# What you are asked to do:
In the records below, find the line that contains "[ZILLOW] (105, 2546)", then transcribe it and every later line exactly, stopping at the final line.

# Data extracts:
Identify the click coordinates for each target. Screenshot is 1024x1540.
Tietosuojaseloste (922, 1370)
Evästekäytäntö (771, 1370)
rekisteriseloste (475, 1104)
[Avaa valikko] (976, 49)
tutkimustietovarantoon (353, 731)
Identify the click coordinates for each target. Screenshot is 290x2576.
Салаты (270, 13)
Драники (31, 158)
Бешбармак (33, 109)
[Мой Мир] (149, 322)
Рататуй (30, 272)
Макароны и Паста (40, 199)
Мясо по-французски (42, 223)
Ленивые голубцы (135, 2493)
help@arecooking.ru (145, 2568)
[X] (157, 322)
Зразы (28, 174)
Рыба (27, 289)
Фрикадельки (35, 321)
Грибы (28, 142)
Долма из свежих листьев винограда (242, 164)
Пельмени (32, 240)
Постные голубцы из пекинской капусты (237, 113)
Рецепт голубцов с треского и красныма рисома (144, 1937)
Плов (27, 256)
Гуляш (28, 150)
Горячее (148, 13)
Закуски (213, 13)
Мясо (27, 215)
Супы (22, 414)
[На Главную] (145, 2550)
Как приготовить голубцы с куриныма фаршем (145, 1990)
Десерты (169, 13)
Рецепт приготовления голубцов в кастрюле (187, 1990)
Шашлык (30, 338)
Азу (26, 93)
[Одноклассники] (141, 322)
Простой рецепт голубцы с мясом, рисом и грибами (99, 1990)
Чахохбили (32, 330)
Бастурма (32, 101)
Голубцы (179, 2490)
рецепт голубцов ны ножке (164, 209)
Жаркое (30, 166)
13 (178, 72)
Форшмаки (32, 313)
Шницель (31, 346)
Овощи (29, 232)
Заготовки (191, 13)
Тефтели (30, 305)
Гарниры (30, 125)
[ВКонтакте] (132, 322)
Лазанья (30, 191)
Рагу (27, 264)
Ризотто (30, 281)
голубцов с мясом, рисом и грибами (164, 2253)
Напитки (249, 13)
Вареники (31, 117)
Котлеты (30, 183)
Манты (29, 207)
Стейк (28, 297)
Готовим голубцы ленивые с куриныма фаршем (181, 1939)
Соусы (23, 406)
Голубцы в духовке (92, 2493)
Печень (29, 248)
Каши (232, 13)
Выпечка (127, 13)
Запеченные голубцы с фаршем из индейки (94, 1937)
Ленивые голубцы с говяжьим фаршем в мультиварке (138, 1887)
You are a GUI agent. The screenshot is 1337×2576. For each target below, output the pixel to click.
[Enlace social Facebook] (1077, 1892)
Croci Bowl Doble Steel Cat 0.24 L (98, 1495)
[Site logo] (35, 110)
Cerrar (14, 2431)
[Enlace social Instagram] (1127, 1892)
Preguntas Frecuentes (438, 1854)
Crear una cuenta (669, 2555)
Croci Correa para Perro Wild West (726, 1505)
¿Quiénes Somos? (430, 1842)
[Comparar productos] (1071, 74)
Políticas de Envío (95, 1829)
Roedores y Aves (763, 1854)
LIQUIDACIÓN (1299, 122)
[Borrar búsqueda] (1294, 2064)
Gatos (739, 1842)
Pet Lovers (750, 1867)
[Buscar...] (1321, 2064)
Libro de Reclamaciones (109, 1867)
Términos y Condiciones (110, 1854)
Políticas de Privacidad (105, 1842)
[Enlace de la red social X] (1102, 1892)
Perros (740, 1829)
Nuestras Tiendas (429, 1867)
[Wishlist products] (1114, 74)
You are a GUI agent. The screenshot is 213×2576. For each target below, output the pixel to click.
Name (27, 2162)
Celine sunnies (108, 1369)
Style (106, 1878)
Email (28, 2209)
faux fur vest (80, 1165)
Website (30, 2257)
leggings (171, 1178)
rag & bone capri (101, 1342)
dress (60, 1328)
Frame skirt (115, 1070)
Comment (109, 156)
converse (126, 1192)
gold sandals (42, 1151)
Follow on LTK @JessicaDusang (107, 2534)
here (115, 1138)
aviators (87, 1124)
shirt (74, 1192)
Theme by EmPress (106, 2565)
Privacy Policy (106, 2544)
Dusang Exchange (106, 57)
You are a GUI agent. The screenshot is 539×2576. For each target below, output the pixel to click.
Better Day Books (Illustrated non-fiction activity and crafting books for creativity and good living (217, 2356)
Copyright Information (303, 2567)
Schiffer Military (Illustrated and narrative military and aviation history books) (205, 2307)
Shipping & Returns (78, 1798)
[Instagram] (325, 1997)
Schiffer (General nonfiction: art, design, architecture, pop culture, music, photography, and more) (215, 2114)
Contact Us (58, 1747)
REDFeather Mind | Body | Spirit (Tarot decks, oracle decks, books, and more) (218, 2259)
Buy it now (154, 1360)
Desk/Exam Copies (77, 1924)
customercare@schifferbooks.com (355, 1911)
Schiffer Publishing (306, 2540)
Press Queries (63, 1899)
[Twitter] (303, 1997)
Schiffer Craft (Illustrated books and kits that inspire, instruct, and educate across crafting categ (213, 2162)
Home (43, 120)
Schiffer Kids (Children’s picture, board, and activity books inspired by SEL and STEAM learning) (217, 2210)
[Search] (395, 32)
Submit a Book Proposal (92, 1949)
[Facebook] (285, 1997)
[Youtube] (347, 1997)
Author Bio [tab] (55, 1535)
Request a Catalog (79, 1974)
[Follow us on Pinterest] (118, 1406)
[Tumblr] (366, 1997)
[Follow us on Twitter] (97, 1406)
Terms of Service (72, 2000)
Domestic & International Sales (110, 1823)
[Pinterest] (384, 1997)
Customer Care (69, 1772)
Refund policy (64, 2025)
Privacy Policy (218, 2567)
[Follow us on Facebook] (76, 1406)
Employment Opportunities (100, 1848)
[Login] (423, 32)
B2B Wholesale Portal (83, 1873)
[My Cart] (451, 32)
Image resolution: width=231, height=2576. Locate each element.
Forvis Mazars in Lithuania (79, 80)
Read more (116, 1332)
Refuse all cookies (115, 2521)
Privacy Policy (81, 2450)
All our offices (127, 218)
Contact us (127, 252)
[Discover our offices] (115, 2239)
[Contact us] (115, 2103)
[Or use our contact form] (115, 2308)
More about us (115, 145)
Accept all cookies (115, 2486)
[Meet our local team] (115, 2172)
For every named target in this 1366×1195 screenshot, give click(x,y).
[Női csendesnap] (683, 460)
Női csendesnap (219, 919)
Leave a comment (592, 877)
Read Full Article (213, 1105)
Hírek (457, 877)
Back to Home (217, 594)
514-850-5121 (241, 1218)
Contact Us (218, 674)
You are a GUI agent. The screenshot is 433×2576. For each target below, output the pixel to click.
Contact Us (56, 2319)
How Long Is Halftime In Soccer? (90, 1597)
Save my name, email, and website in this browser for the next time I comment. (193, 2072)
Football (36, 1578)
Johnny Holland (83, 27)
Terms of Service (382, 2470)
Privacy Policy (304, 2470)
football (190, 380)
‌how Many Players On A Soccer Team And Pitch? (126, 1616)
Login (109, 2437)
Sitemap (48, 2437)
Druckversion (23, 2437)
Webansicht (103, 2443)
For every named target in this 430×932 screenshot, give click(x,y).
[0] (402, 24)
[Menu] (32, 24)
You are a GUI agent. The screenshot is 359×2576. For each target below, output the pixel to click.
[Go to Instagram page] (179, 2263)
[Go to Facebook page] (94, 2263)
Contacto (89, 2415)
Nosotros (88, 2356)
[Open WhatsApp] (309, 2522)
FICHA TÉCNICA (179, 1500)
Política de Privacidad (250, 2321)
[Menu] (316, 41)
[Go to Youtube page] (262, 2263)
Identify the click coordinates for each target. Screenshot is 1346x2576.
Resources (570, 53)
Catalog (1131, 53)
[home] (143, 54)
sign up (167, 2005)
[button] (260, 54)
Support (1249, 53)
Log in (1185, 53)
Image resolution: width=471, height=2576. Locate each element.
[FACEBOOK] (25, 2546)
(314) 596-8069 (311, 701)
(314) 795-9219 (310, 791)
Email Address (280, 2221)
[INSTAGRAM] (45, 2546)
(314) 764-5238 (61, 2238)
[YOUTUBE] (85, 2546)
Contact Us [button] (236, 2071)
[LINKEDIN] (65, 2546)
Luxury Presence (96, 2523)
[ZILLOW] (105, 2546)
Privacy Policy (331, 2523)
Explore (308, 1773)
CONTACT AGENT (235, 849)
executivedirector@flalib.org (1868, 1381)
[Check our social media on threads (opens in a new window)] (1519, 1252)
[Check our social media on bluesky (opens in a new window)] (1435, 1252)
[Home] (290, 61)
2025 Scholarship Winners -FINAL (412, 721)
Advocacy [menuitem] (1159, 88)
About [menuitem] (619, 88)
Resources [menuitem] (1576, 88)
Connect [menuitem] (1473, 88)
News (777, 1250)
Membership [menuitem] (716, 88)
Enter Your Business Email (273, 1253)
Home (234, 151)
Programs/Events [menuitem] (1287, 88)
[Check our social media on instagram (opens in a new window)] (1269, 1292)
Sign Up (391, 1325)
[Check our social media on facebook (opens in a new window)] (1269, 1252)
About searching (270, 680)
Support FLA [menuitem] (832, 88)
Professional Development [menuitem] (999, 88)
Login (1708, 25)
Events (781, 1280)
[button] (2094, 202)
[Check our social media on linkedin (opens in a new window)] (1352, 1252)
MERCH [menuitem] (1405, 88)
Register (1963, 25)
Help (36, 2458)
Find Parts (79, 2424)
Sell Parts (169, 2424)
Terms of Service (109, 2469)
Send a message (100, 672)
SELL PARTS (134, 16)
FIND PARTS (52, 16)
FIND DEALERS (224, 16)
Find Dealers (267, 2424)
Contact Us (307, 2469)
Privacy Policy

# Written answer:
[ZILLOW] (105, 2546)
Privacy Policy (331, 2523)
Explore (308, 1773)
CONTACT AGENT (235, 849)
executivedirector@flalib.org (1868, 1381)
[Check our social media on threads (opens in a new window)] (1519, 1252)
[Check our social media on bluesky (opens in a new window)] (1435, 1252)
[Home] (290, 61)
2025 Scholarship Winners -FINAL (412, 721)
Advocacy [menuitem] (1159, 88)
About [menuitem] (619, 88)
Resources [menuitem] (1576, 88)
Connect [menuitem] (1473, 88)
News (777, 1250)
Membership [menuitem] (716, 88)
Enter Your Business Email (273, 1253)
Home (234, 151)
Programs/Events [menuitem] (1287, 88)
[Check our social media on instagram (opens in a new window)] (1269, 1292)
Sign Up (391, 1325)
[Check our social media on facebook (opens in a new window)] (1269, 1252)
About searching (270, 680)
Support FLA [menuitem] (832, 88)
Professional Development [menuitem] (999, 88)
Login (1708, 25)
Events (781, 1280)
[button] (2094, 202)
[Check our social media on linkedin (opens in a new window)] (1352, 1252)
MERCH [menuitem] (1405, 88)
Register (1963, 25)
Help (36, 2458)
Find Parts (79, 2424)
Sell Parts (169, 2424)
Terms of Service (109, 2469)
Send a message (100, 672)
SELL PARTS (134, 16)
FIND PARTS (52, 16)
FIND DEALERS (224, 16)
Find Dealers (267, 2424)
Contact Us (307, 2469)
Privacy Policy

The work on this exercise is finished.